These are all special product series, of course. As for ordinary mainboards, the most advanced of them is still designated as Deluxe. There are even not one but two Deluxe models now: Z87-DELUXE and Z87-DELUXE/DUAL. Both feature a Wi-Fi 802.11ac module whereas the DUAL version additionally has two Thunderbolt ports. Then, the Z87-WS model stands somewhat aside from the others, being targeted at professional applications. It is expectedly followed by the Z87-PRO, with the new name Z87-EXPERT in between. Like its Pro cousin, the Expert is equipped with a dual-band Wi-Fi 802.11a/b/g/n module but, like one of the flagship models, it also supports Thunderbolt. Next go the Z87-PLUS and the Z87-A, which is the last model as yet that can share PCIe lanes between two graphics slots and supports both AMD CrossFireX and Nvidia SLI. The less advanced Z87-C has only one PCIe 3.0/2.0 x16 slot although you can plug in a second graphics card into its PCIe 2.0 x16 slot which works at x4 speed. The Z87-K is similar in specs to the Z87-C but is even simpler, smaller and cheaper. It is the Z87-K model, the junior model in the Z87-based ATX product line-up from ASUS, that we’re going to discuss in this review.
The new generation of ASUS mainboards look different from their predecessors and come in different packaging. The front side of the box with the Z87-K only shows the product’s name and a few logotypes. On the back, there is a picture of the mainboard, a brief list of its specifications and descriptions of its key features.
The ASUS Z87-K is one of the junior models, so it is rather simple overall. It doesn’t offer anything extraordinary and doesn’t have a lot of additional controllers. It has no displays, buttons or switches on board and is free of any special technologies, the consequence being that it is relatively inexpensive but provides a full set of basic capabilities. We guess that’s the main advantage of this model. Marketing has its own reasoning, though. It says that every product must have a remarkable sales point or even a few of them. That’s why we see the new 5X Protection logotype on the front of the box.
5X Protection covers a number of engineering solutions that make the mainboard more reliable and long-lasting such as protection against overloads, short circuits and electrostatic discharges. The digital voltage regulator DIGI+ delivers stable power while the solid-state capacitors and the steel I/O Shield coated with a thin layer of chromium oxide (to prevent corrosion) increase the service life of the mainboard.
The box with the ASUS mainboard is slimmer than usual thanks to the special way of contents packing. The sheet of cardboard that separates the mainboard and its accessories is long and bends above the mainboard, forming a kind of envelope. The latter contains SATA cables whereas the other accessories and documentation are at the bottom of the box. As a result, the box is very thin, which probably has some positive environmental impact.

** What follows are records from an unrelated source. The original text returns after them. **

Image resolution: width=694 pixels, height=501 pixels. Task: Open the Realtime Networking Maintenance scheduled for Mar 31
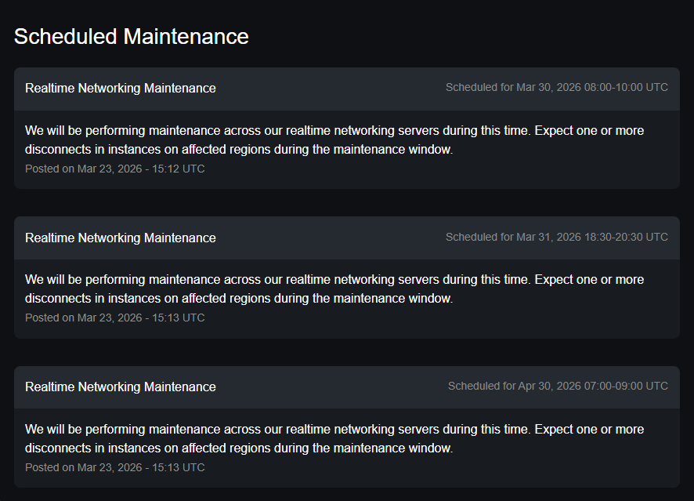(x=121, y=238)
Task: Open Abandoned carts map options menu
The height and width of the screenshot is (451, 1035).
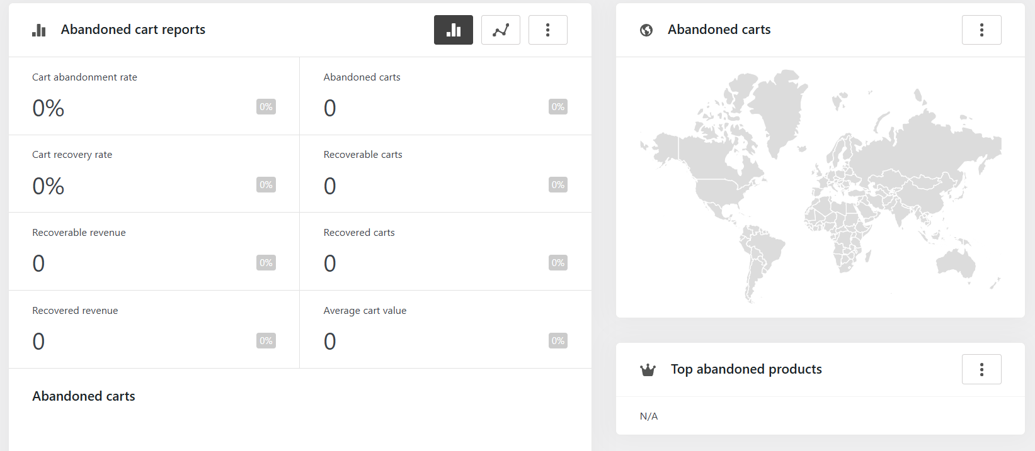Action: 981,30
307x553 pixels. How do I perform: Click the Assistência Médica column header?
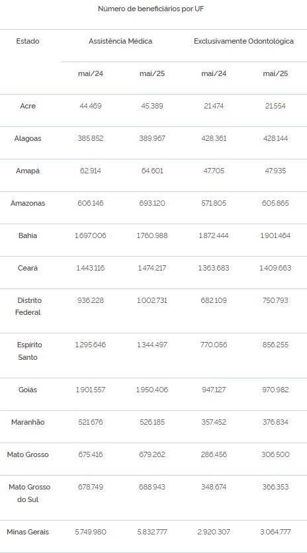click(120, 41)
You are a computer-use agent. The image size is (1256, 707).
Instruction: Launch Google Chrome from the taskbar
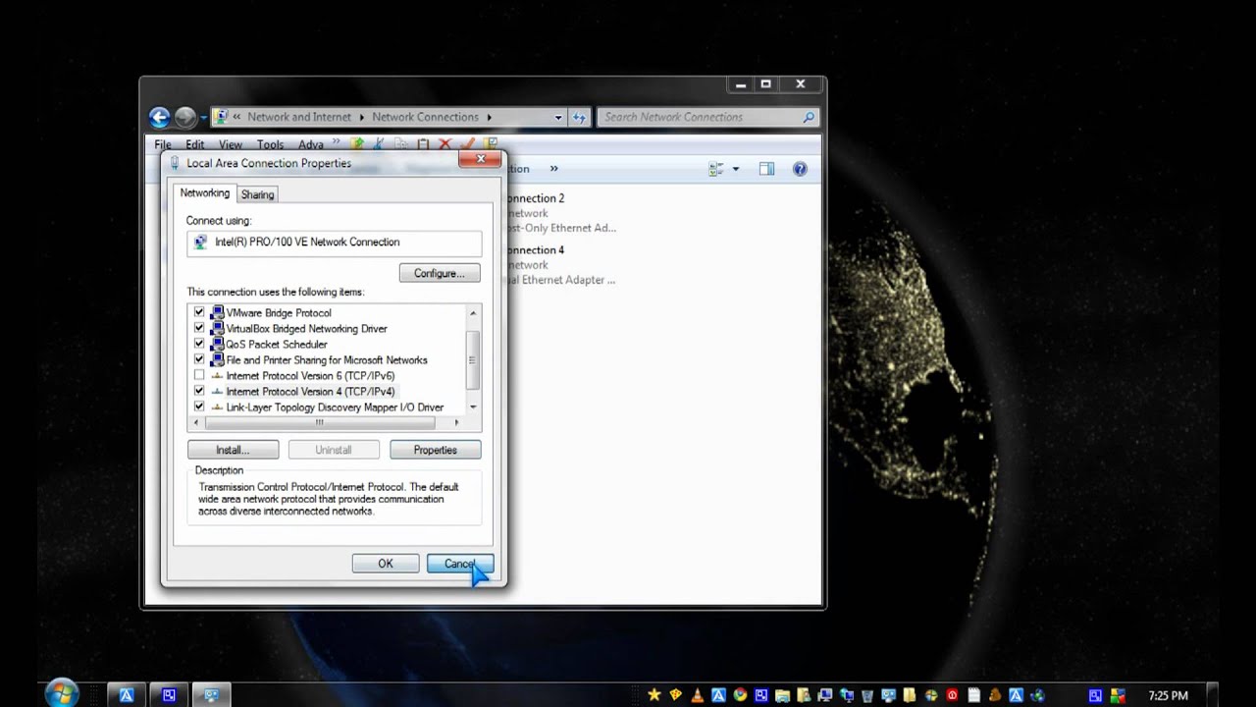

There is just a basic minimum of accessories here:
In the middle of May, before the announcement of the LGA1150 platform, ASUS presented its new gold-themed mainboard design. The traditional red-and-black color scheme of the ROG series has remained intact. The camouflage coloring of the TUF series hasn’t changed, either. But ordinary products now make a heavy use of gold in their design. Being a noble metal, gold is supposed to emphasize the high quality, reliability, performance and advanced technologies of ASUS mainboards.
The LGA1150 socket is compatible with every 4th-generation Intel Core processor. The CPU is powered via a digital voltage converter DIGI+ whose hot components are covered with a heatsink. Like the chipset heatsink, it is secured with spring-loaded plastic latches. The four DDR3 DIMM slots can take in up to 32 gigabytes of system memory clocked at frequencies up to 2933 MHz. The mainboard offers two slots for discrete graphics cards. One is a PCI Express 3.0/2.0 x16 slot which employs CPU-based PCIe lanes. Another is a PCI Express 2.0 x16 slot which employs chipset-based PCIe lanes and works in x4 mode. The installed graphics cards may be combined into a single multi-GPU configuration using AMD CrossFireX technology. Besides that, the mainboard offers two PCIe 2.0 x1 and three PCI slots for expansion cards.
The Intel Z87 chipset endows the mainboard with six SATA 6 Gbit/s ports, and there are no additional controllers here. Only four out of the six USB 3.0 ports available in the chipset are accessible on the Z87-K: two on the back panel and two as an onboard header.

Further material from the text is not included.